→ **Source text**:
= = =
Skip to main content

Slashbaits for Steelhead and Browns

Slashbaits for Steelhead and Browns

Air whistles through pinion feathers. Returning ducks, heralds of spring, zip through mist rising from a river warmer than the air and quickly disappear. Trees atop high banks bend in the wind. Down in the river valley, a slight breeze ruffles the needles of white pines and the budding branches of tag alder lining the banks.

A cast whistles out. A slashbait sails true. The line is checked. The bait lands with a soft, nearly inaudible slap and bobs along briefly. Running water fills the air with whispers. The line is drawn tight, transmitting the vibration of the lure's tight side-to-side wiggle as it dives under and goes to work. Its long, slender shape reflects the diffused, sourceless light of a cloudy, breezy morning. The shadow of a boulder moves, drifts out of the realm of physics, slips downstream, nose pointing upstream and intercepts the wobbling balsa pretender in a confusion of hooksets, erupting water, and flying spray.

Slashbaits appeal to big trout in rivers. It's a trophy tactic. Those who want numbers are better off with bait or plastics most of the time. But in rivers around the country right now, slashbaits can score big. From tailrace fisheries at all points of the Union and Canada, to the rivers entering the Great Lakes, few baits can target and trigger giants like these baits.

What is a slashbait? Basically, it's the minnowbait family, which includes floating minnows, both jointed and straight, like the classic Rapalas and Rebels. It also includes suspending jerkbaits like the Smithwick Rogue, and sinking minnows like the CountDown Rapala. When prodigious trout want meat in rivers, slashbaits produce mammoth, rod buckling strikes like nothing else in your vest, with the possible exception of a streamer presented with a fly-rod.
= = =
→ **Data shown**:
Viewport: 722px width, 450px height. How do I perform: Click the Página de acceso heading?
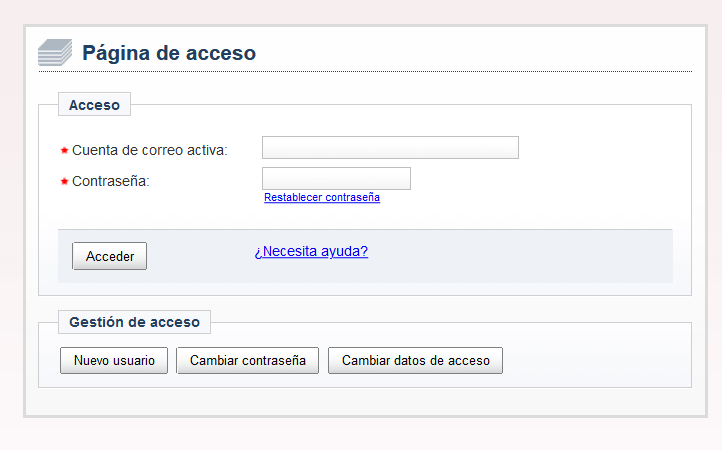point(169,53)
= = =
→ **Problems and tasks**:
• A. Reproduce the slashbait article, everything from "Slashbaits appeal to" down to "like these baits.", with "trophy tactic" swapped for "big-fish method".
• B. Write the next part of the slashbait article, picking up after its final sentence.

→ **Responses by task**:
• A.
Slashbaits appeal to big trout in rivers. It's a big-fish method. Those who want numbers are better off with bait or plastics most of the time. But in rivers around the country right now, slashbaits can score big. From tailrace fisheries at all points of the Union and Canada, to the rivers entering the Great Lakes, few baits can target and trigger giants like these baits.

• B.
Resident river trout are wary. Steelhead and big brown trout that run rivers that pour into big lakes spend most of their lives suspended over deep water or cruising shallow structure to forage among prolific bands of alewives, smelt, ciscoes, emerald shiners, and other open-water baitfish, constantly cruising, constantly eating. These predators roll inland to spawn, sometimes just to forage, once or twice a year. Resident trout become meals, unless they've acquired a size that spares them such a fate. At any rate, it's all happening right now.

During a spawning run, steelhead are notoriously temperate, even ascetic, about their diet. As spawning time grows near (late winter or spring), steelhead feed less often. But when lake-run rainbows first enter the river, they remain in cruise-and-eat mode, especially if the spawn is a long way off. Old habits are hard to break, but recent habits are even harder. The beginning of a spawning run is the best time to fish for steelhead with hardware (spinners and spoons), or with slashbaits.

Brown trout spawn in fall, but the Seeforellens—a recent introduction from Bavaria—spawn even later than the domestic browns that have populated the Great Lakes for over 120 years. Some browns spawn along the shorelines of the Great Lakes, but Seeforellens and others run up rivers and streams to spawn. Domestics tend to spawn in October and into November, farther south in January and February. Seeforellens tend to spawn from November through December.

Giant lake browns, fish weighing 20 to 35 pounds, tend to be even more susceptible to slashbait presentations than steelhead. They didn't get that big by eating mayflies, and they make foraging runs up rivers in spring, looking for meat. River browns are a bit more wary, but the same rules apply. Big browns are carnivores by necessity, whether they live in the White River of Arkansas or the Niagara River on the Canadian border.

Slashbait Particulars

The classic Rapala and other floating minnowbaits have, by now, caught untold millions of steelhead and brown trout in lakes and rivers across North America. During the back-and-forth chase for world-record browns between Flaming Gorge and Lake Michigan in the 1970s, every serious contestant pulled minnowbaits, and almost every contending scale buster was taken on one. The fact that the current world-record brown wasn't taken on a minnowbait is more of an anomaly than a trend. The record fish ate a tiny marabou jig. A 40-pounder is much more likely to inhale something the size of your hand, though, than a dainty little tidbit throughout most of the year.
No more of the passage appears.